On April 30, 2026, ’s state oil company signed a memorandum of understanding in , , with and Xingcheng (Fuzhou) Industrial Park Operation and Management Co., Ltd. to pursue rehabilitation and operation of the and refineries. A statement announcing the agreement was released three days later.

The document signed in China is billed as a technical equity partnership intended to complete rehabilitation work and restart operations at both refineries. NNPC described the MoU as a preliminary framework; the supplementary material accompanying the announcement made clear it does not amount to an immediate contract award or a direct expenditure commitment by NNPC Ltd.

The practical weight of the MoU rests on a recent record that has left the Warri plant largely inactive. The Warri refinery was declared operational in December 2024 but was shut down one month later and then taken offline for maintenance on May 24, 2025. That maintenance was initially expected to last thirty days; instead the refinery has remained broken or shuttered and, by February 2026, NNPC’s chief executive officer had disclosed that the refineries were operating at significant losses. Rehabilitation of the plant has already cost Nigeria close to $900 million.

The deal is being discussed under many headlines and search labels, including the phrase atiku abubakar nnpc refinery deal, but the concrete action recorded in Jiaxing was the MoU and its technical-equity framework rather than a binding construction or purchase contract. The agreement’s backers say Chinese firms have experience delivering large industrial projects; said the pact "could end Nigeria’s long-standing dependence on imported petroleum products," called it "a strategic intervention capable of reshaping Nigeria’s energy sector," and added that "China had earned a global reputation for delivering major industrial and infrastructure projects."

There is a clear tension between that promise and the market forces reshaping Nigeria’s oil industry. Indigenous firms now account for over 60 percent of Nigeria’s current crude oil and gas output. In the first half of 2025 Seplat Energy and Aradel recorded strong production growth; Seplat has absorbed ExxonMobil’s upstream assets and reported total assets of ₦9.36 trillion for that period, while Aradel’s balance sheet stood at ₦1.81 trillion. Those companies are already operating across the upstream, midstream and downstream value chain simultaneously, suggesting domestic capacity to run major assets exists even as state refineries struggle.

That contradiction—foreign technical partners on a paper deal while homegrown firms expand output—underscores what the MoU does not resolve. The primary article tracing the Warri refinery’s history notes repeated turnaround maintenance cycles and major spending that left the plant repeatedly broken or shuttered. The supplementary article frames the China agreement as aiming to drive rehabilitation, restart and expansion, but it stresses the preliminary nature of the memorandum.

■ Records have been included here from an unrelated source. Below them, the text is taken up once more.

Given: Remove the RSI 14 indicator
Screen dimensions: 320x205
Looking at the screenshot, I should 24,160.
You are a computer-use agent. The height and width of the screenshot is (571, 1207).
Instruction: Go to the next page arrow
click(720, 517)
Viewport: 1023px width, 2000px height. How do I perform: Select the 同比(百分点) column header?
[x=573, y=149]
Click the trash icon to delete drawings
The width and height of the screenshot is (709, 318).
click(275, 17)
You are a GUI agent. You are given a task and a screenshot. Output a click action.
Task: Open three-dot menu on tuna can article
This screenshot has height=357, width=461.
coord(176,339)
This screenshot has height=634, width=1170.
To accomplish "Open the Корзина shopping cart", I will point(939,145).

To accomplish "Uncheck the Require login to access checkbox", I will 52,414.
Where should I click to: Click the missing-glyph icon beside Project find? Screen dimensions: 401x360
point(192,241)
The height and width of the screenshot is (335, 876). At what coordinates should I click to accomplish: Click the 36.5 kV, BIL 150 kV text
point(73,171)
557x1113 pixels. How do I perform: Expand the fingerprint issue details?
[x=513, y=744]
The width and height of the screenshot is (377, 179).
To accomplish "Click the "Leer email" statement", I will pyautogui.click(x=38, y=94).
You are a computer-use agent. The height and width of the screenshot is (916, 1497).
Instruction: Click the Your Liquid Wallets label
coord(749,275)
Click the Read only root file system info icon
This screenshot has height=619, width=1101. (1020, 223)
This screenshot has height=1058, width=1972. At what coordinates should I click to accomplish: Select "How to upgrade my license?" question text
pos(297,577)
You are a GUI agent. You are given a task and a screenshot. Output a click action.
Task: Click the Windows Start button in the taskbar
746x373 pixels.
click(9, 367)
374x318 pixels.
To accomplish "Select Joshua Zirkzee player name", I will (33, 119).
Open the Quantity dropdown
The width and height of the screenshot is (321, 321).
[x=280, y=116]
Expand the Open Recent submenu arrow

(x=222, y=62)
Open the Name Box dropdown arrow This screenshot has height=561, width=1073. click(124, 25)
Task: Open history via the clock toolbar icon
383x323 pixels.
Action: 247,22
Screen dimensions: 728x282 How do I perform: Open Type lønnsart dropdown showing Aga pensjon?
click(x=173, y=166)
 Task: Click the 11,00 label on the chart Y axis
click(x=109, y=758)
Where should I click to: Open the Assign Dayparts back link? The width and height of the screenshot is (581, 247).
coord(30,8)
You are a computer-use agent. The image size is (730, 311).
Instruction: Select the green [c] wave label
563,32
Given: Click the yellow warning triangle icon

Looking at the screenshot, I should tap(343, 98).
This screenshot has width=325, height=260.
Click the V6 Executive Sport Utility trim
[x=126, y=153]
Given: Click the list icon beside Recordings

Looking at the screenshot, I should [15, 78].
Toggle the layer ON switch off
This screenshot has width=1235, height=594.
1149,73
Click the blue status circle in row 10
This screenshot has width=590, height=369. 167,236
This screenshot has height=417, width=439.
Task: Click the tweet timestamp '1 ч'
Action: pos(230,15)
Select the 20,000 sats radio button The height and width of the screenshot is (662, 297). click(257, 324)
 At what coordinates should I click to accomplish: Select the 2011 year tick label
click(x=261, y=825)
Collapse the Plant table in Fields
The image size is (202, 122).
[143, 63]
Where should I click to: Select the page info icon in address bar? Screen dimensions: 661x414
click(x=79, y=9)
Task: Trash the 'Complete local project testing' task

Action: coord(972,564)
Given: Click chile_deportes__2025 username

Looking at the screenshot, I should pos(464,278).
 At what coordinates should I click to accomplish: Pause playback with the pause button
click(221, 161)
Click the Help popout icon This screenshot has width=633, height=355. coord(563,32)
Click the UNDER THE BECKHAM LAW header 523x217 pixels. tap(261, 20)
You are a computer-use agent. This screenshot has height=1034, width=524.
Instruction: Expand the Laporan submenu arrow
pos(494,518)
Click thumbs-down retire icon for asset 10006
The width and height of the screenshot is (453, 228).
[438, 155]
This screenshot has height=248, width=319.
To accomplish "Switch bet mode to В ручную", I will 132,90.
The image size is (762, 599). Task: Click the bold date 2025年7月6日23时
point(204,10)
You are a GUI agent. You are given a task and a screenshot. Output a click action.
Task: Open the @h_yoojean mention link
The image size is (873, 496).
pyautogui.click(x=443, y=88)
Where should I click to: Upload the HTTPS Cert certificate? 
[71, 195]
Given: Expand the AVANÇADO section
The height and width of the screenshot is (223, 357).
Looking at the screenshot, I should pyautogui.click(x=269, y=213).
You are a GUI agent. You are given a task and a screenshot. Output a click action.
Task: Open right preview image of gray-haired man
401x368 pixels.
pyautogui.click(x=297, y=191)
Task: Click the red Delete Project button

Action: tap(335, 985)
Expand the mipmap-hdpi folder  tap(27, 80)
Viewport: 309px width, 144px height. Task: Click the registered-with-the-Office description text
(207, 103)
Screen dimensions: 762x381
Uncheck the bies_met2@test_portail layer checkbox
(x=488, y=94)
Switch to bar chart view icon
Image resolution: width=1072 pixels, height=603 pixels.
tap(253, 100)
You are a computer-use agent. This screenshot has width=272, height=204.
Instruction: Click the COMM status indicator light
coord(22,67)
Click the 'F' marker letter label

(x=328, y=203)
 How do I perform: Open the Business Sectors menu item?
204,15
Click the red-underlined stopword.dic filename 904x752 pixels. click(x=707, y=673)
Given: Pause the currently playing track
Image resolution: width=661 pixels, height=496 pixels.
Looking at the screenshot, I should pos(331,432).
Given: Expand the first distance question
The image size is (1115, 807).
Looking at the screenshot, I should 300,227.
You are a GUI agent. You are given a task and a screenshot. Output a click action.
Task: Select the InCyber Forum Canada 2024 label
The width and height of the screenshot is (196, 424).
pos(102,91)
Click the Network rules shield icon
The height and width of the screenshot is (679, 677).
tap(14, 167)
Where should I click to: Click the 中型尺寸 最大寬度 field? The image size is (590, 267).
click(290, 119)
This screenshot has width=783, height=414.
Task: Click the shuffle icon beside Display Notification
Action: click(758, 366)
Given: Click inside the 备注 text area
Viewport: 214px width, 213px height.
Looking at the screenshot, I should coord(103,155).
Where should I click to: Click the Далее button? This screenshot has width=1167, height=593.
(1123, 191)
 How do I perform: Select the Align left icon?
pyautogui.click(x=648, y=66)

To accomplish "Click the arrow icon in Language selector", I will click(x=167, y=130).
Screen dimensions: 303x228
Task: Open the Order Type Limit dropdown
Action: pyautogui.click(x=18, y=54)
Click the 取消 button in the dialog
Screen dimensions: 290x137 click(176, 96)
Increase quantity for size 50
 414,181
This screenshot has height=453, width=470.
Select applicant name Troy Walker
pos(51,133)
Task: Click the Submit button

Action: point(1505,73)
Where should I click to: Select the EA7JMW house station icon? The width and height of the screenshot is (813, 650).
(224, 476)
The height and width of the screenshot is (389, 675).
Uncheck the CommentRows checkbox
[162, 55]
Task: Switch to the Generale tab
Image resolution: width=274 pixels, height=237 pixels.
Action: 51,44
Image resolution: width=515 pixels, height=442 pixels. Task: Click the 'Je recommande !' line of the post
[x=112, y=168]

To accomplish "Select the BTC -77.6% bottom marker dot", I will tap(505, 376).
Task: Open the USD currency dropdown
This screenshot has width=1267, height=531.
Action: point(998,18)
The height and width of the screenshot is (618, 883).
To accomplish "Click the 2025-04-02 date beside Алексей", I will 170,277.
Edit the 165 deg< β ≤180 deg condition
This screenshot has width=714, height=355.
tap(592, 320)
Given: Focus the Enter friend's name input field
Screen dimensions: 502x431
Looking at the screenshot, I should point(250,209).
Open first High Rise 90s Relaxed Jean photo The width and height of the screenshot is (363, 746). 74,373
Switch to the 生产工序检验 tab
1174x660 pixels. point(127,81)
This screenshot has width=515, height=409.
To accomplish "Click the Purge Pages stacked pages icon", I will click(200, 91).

What happens next is decisive: the MoU must be translated into enforceable contracts, clear financing and operational guarantees if the refineries are to move from a cycle of repair to reliable production. Given the $900 million already spent on rehabilitation and the shutdown that followed the December 2024 restart, the odds of success will hinge on who takes equity, who underwrites future work and whether operators can deliver sustained output rather than short-lived restarts.

For now, the signing in Jiaxing is a necessary step, not a finish line. If the technical equity model turns into binding commitments, it could change Nigeria’s fuels market; if it remains a preliminary framework, the country will still face the familiar risk that big promises do not end chronic outages. Collins Eshiofeh’s assessment captures both the hope and the wager: the agreement "could end Nigeria’s long-standing dependence on imported petroleum products" only if the framework yields real, lasting operations.